I like my villains to be butch, seductive men who positively exude knicker-removing pheromones. I want to be rooting for the bad guy and hoping that that the boring old goodie comes to a sticky end so that I can go running off with Mr Baddie and help mastermind even more audacious and evil plots, until he dumps me for a younger, more exotic Eastern European model with much smaller, less reinforced knickers than the ones I wear.

Those of you living in Stockholm may well have seen such a villain glowering in front of a Union Jack, gracing the posters for ‘London – The Musical’ due to open at the beginning of February. The character is called ‘Warrior’, played by Anders Ekborg, and I have been told that he is a nasty, but very attractive piece of work, who makes good people do bad things. And I’m not talking about reckless shoe shopping incursions which I’m sure a more camp villain would be spurring the sweet and innocent to do.

It would appear that musical theatre can be a whole lot edgier than my preconceived notion of saccharine goodie-goodies prancing around, or indeed roller skating around, in furry costumes. This production has a modern day story, which encompasses characters ranging from morally compromised City bankers through to charity workers, with Machiavellian agitators like the aforementioned ’Warrior’ preying upon the fears of desperate immigrants. In the end, good does conquer evil, but only sort of, and there is the theme of true but mainly unrequited love interwoven in the plot.

The titular London is a real, gritty, multifaceted, multicultural London as opposed to a touristy pastiche – no double decker buses, no black cabs, no Americans with dogdy accents playing cheery cockney chimney sweeps.

“The cast is very good looking and sexy and the whole production has a raw, urban feel to it,” says Andrew Pattie, the show’s British lyricist and producer.

“The choreography is modern and stylized and the scenery includes an eighteen metre wide backdrop that we project split screen video footage onto. It will be an entirely different theatre-going experience and absolutely stunning to look at.”

The show has been a long time evolving – Pattie wrote the first song lyrics back in 2001. Needing a composer, he struck up a working relationship with Stockholm-based David Hynes, after which Pattie found himself collaborating more and more with other Stockholmers – this is a a European hub for music production, after all.

There followed a ’beta’ run of the show back in 2006 at a small theatre on Södermalm, but since then the script and music has been considerably reworked, ready to pack the 1400 seat auditorium of the Filadelfiakyrka in central Stockholm for its run until mid March.

Musical theatre in Europe commands big money if you get it right. The Society of London Theatre announced a record breaking £400 million ($780 million) spent during 2006 in the West End alone. Add in the fact that there around five hundred and fifty thousand European venues performing amateur musicals on an annual basis, all paying royalties, and you’d have to have the brains of Dorothy’s Scarecrow not to see the possibilities.

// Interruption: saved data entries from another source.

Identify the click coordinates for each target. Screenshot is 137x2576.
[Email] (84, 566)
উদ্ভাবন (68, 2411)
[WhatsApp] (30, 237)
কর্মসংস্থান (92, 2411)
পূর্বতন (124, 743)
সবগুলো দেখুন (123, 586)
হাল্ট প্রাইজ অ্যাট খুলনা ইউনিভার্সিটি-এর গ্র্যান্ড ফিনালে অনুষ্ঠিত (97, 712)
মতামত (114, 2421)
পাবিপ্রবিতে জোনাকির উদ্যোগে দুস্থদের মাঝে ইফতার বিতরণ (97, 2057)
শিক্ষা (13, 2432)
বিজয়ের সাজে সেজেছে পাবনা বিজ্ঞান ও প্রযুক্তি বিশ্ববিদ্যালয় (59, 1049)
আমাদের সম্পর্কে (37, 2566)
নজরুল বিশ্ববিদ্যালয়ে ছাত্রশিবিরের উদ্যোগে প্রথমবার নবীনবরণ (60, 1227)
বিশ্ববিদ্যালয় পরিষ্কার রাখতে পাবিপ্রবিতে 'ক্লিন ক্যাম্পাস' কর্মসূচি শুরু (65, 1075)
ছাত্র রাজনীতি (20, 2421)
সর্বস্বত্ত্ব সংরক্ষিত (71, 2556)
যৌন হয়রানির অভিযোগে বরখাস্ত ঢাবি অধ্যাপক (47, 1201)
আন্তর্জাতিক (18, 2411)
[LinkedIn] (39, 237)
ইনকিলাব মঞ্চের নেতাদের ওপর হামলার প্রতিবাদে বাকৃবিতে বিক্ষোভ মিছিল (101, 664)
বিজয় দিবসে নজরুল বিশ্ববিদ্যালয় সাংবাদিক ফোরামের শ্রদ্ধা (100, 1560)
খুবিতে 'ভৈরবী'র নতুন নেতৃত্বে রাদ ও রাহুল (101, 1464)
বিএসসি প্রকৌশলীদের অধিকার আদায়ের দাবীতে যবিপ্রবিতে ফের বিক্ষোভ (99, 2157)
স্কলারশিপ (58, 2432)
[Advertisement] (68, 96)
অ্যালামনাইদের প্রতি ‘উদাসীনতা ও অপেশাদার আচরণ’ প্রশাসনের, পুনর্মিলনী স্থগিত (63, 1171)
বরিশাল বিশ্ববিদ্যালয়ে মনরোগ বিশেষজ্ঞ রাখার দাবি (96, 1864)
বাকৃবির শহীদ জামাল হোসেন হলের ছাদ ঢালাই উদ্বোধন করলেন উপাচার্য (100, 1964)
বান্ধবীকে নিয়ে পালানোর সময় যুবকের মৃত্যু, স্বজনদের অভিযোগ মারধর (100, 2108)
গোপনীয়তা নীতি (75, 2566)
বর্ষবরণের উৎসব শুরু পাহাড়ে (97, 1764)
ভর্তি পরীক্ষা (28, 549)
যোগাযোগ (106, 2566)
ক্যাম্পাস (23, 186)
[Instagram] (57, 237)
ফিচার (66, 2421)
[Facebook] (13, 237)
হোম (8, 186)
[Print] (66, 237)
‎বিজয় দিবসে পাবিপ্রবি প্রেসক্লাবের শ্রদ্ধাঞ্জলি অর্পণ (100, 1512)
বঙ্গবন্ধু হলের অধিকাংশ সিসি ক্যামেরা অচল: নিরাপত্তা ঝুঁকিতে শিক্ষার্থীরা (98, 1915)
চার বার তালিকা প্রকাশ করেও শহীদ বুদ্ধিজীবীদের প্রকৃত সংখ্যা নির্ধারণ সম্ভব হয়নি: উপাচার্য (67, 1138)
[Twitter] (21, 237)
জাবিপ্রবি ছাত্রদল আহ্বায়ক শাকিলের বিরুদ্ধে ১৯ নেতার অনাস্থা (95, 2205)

On top of this, the sale of musical theatre-based media accounts for six percent of the total world entertainment spend so it is no wonder that Andrew Pattie and his British financial backers are hoping for a winner.

Sweden is a good test market for many products, ‘London -The Musical’ included. Both the script and the songs have now been translated into Swedish and with a well known cast of home grown performers such as Anders Ekborg, Malin Berghagen and Jakob Stadell, Pattie is hopeful of a positive reception by the Swedish public. The next logical step would be to take the show to Germany, followed by a UK tour, with Andrew Pattie’s ambition to have songs from the production performed at the London Olympics in 2012.

And he might just be heading in the right direction. The worldwide success of the ‘Bourne’ films show that the cinema -going public is ready to eschew European glamour for grittiness. Even the rather effete role of James Bond has been given a kind of brutishly virile overhaul by the casting of ‘tasty geezer’ anti-hero, Daniel Craig. With musicals still residing largely in the camp ‘camp’, as it were, it could be that theatre audiences are ready for a change too.

London the Musical premieres at Filadelfiakyrkan, Rörstrandsgatan, Stockholm, on February 1st.